ABSTRACT

If you have yet to work with professional performers as a sport psychology consultant, you likely know, or have heard, about someone who is or who has worked with these clients. As sport psychology becomes a more visible and reputable profession in various action fields in sport and beyond, we are beginning to find sport psychologists and mental training consultants working with many teams and in many performance contexts, regardless of the performance discipline. When thinking of what these contexts might be, they include team sports, such as football, cricket, ice hockey, rugby, and polo. There is also a breadth of individual sport disciplines, such as mixed martial arts, boxing, golf, and sumo wrestling. Though these sport contexts are known to be places where sport and performance psychology professionals engage in their craft, performance contexts also hire our professionals.

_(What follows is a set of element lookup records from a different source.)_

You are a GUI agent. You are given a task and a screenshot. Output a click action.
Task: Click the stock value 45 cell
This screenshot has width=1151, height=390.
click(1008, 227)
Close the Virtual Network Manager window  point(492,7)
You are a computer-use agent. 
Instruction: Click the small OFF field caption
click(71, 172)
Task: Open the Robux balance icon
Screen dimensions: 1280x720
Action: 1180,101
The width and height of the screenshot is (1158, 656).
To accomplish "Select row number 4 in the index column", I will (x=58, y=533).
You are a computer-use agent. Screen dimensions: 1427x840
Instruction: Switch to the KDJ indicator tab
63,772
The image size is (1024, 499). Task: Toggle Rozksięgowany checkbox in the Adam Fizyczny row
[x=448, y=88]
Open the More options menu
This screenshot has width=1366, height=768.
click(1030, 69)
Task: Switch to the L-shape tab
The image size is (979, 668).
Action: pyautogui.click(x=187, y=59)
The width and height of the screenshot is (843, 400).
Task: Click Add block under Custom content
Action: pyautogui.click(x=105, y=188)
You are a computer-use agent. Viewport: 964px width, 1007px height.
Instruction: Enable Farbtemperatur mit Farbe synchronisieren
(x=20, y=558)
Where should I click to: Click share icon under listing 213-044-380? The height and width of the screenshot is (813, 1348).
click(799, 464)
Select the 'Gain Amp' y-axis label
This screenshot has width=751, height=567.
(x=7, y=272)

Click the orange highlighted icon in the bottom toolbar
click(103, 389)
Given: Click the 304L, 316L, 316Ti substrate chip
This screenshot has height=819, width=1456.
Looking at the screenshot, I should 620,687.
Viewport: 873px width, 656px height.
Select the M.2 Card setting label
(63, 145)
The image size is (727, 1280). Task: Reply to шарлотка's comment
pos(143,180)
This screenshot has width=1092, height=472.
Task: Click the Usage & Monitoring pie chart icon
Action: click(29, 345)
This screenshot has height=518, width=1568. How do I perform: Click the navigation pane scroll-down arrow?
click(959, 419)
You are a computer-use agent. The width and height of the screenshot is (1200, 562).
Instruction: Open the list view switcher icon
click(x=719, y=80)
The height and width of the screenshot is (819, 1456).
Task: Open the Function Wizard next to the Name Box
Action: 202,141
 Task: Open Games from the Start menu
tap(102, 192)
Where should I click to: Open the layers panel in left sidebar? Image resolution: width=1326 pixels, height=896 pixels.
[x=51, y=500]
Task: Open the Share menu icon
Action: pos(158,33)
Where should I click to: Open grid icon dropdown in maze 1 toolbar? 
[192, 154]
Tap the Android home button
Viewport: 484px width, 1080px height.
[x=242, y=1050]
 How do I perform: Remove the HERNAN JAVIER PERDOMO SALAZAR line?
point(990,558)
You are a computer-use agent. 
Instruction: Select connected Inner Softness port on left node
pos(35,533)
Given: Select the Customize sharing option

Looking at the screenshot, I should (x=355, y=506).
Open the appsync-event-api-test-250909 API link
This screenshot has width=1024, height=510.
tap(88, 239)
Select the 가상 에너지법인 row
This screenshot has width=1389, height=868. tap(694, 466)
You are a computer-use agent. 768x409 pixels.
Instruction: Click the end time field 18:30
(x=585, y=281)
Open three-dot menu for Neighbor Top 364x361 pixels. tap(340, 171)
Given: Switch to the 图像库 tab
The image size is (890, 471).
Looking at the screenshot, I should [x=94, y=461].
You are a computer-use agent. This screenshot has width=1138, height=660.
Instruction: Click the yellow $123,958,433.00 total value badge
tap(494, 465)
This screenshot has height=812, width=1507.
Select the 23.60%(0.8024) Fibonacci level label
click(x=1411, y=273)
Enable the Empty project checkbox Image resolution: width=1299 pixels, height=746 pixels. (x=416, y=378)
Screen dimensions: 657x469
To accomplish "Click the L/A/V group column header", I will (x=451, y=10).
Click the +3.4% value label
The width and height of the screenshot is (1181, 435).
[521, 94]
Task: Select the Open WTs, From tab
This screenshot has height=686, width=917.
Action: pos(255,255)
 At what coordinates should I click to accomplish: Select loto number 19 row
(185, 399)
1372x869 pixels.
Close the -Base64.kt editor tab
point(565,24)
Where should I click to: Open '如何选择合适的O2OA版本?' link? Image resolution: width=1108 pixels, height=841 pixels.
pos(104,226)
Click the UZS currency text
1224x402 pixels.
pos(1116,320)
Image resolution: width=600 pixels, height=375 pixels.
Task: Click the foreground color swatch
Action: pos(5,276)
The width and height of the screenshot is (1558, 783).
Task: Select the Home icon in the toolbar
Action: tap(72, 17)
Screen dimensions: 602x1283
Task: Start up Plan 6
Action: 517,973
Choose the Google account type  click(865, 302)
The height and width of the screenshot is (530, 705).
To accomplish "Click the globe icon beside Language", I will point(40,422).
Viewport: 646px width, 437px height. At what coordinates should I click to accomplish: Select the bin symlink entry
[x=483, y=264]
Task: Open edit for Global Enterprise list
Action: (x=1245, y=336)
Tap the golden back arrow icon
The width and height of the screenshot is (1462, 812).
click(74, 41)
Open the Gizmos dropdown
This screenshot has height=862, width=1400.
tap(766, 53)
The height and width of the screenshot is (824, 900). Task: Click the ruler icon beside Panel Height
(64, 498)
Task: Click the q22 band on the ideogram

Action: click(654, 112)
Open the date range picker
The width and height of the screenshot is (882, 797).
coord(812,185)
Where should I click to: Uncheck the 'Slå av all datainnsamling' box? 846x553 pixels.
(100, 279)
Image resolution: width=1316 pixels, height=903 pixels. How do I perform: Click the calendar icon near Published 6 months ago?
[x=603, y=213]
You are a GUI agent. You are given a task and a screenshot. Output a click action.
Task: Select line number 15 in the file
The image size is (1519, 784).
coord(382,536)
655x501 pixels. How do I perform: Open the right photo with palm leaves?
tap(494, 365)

Ballet and modern dance are two such contexts, and then there are performance environments, such as Cirque de Soleil, and there are also music contexts, such as rock and classical, where people with sport psychology training have found a home and earned a wage. We are only beginning to understand that the breadth of possible environments receptive to this sort of professional practice is as wide and deep as we venture to explore and chart. Common issues and strategies which might be transferable between various action fields can be detected in numerous contributions to this volume, as well as very specific ones which play a key role in an engagement in this sport or action field. It was one of the initial ideas for this kind of compilation of chapters to set the groundwork to reveal commonalities as well as specificities with regard to certain issues, approaches, and strategies or even mental techniques for performance enhancement.